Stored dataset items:
◇ ◇ ◇ ◇ ◇ ◇ ◇

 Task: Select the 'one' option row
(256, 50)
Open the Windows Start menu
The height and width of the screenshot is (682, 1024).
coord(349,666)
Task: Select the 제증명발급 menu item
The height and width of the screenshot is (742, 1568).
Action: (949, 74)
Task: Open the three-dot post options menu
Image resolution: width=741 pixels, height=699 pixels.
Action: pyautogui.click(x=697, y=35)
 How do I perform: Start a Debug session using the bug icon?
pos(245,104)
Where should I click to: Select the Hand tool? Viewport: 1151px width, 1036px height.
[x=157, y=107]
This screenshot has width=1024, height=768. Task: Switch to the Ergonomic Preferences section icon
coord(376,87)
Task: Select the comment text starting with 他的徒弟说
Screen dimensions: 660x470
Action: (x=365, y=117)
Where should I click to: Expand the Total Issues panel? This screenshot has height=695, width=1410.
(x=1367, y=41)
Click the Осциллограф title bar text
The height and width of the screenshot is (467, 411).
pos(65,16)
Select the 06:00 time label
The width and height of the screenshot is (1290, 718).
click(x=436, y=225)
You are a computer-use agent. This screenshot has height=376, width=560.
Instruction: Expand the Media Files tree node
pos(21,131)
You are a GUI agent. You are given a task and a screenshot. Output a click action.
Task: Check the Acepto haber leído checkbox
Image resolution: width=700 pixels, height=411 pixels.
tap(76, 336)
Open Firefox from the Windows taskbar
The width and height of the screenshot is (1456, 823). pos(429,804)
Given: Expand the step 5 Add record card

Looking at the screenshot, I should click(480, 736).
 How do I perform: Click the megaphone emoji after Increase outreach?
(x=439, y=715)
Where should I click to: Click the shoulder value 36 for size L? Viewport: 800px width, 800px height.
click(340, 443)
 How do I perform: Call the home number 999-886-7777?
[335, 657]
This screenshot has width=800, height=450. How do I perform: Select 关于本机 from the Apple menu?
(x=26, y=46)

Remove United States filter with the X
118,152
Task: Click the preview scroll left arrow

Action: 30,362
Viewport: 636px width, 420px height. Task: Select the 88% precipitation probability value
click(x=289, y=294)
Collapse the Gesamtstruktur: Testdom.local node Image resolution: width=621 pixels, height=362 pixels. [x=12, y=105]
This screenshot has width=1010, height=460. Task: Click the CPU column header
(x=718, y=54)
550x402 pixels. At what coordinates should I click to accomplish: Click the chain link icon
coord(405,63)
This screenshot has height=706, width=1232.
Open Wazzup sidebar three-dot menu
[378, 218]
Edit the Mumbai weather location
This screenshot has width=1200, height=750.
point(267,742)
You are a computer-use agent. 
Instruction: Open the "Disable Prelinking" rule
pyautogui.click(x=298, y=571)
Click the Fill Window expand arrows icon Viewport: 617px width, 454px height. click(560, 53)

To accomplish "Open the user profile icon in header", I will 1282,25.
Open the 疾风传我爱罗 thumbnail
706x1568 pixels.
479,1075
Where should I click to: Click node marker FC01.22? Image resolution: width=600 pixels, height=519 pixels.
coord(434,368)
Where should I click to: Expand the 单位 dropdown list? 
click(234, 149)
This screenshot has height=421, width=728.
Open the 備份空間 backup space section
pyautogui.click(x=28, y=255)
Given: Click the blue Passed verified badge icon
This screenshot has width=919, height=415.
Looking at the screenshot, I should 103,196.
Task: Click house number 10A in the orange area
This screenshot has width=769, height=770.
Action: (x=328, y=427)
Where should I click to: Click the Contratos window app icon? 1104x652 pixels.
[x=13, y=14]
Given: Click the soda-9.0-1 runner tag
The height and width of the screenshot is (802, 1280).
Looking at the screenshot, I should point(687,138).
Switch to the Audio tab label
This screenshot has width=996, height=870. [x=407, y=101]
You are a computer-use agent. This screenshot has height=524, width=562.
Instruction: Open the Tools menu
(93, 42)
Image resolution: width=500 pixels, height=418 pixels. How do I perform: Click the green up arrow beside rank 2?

◇ ◇ ◇ ◇ ◇ ◇ ◇

### Required work
Please output the complete set of records above without any alteration.

### Response to the task
 Task: Select the 'one' option row
(256, 50)
Open the Windows Start menu
The height and width of the screenshot is (682, 1024).
coord(349,666)
Task: Select the 제증명발급 menu item
The height and width of the screenshot is (742, 1568).
Action: (949, 74)
Task: Open the three-dot post options menu
Image resolution: width=741 pixels, height=699 pixels.
Action: pyautogui.click(x=697, y=35)
 How do I perform: Start a Debug session using the bug icon?
pos(245,104)
Where should I click to: Select the Hand tool? Viewport: 1151px width, 1036px height.
[x=157, y=107]
This screenshot has width=1024, height=768. Task: Switch to the Ergonomic Preferences section icon
coord(376,87)
Task: Select the comment text starting with 他的徒弟说
Screen dimensions: 660x470
Action: (x=365, y=117)
Where should I click to: Expand the Total Issues panel? This screenshot has height=695, width=1410.
(x=1367, y=41)
Click the Осциллограф title bar text
The height and width of the screenshot is (467, 411).
pos(65,16)
Select the 06:00 time label
The width and height of the screenshot is (1290, 718).
click(x=436, y=225)
You are a computer-use agent. This screenshot has height=376, width=560.
Instruction: Expand the Media Files tree node
pos(21,131)
You are a GUI agent. You are given a task and a screenshot. Output a click action.
Task: Check the Acepto haber leído checkbox
Image resolution: width=700 pixels, height=411 pixels.
tap(76, 336)
Open Firefox from the Windows taskbar
The width and height of the screenshot is (1456, 823). pos(429,804)
Given: Expand the step 5 Add record card

Looking at the screenshot, I should click(480, 736).
 How do I perform: Click the megaphone emoji after Increase outreach?
(x=439, y=715)
Where should I click to: Click the shoulder value 36 for size L? Viewport: 800px width, 800px height.
click(340, 443)
 How do I perform: Call the home number 999-886-7777?
[335, 657]
This screenshot has width=800, height=450. How do I perform: Select 关于本机 from the Apple menu?
(x=26, y=46)

Remove United States filter with the X
118,152
Task: Click the preview scroll left arrow

Action: 30,362
Viewport: 636px width, 420px height. Task: Select the 88% precipitation probability value
click(x=289, y=294)
Collapse the Gesamtstruktur: Testdom.local node Image resolution: width=621 pixels, height=362 pixels. [x=12, y=105]
This screenshot has width=1010, height=460. Task: Click the CPU column header
(x=718, y=54)
550x402 pixels. At what coordinates should I click to accomplish: Click the chain link icon
coord(405,63)
This screenshot has height=706, width=1232.
Open Wazzup sidebar three-dot menu
[378, 218]
Edit the Mumbai weather location
This screenshot has width=1200, height=750.
point(267,742)
You are a computer-use agent. 
Instruction: Open the "Disable Prelinking" rule
pyautogui.click(x=298, y=571)
Click the Fill Window expand arrows icon Viewport: 617px width, 454px height. click(560, 53)

To accomplish "Open the user profile icon in header", I will 1282,25.
Open the 疾风传我爱罗 thumbnail
706x1568 pixels.
479,1075
Where should I click to: Click node marker FC01.22? Image resolution: width=600 pixels, height=519 pixels.
coord(434,368)
Where should I click to: Expand the 单位 dropdown list? 
click(234, 149)
This screenshot has height=421, width=728.
Open the 備份空間 backup space section
pyautogui.click(x=28, y=255)
Given: Click the blue Passed verified badge icon
This screenshot has width=919, height=415.
Looking at the screenshot, I should 103,196.
Task: Click house number 10A in the orange area
This screenshot has width=769, height=770.
Action: (x=328, y=427)
Where should I click to: Click the Contratos window app icon? 1104x652 pixels.
[x=13, y=14]
Given: Click the soda-9.0-1 runner tag
The height and width of the screenshot is (802, 1280).
Looking at the screenshot, I should point(687,138).
Switch to the Audio tab label
This screenshot has width=996, height=870. [x=407, y=101]
You are a computer-use agent. This screenshot has height=524, width=562.
Instruction: Open the Tools menu
(93, 42)
Image resolution: width=500 pixels, height=418 pixels. How do I perform: Click the green up arrow beside rank 2?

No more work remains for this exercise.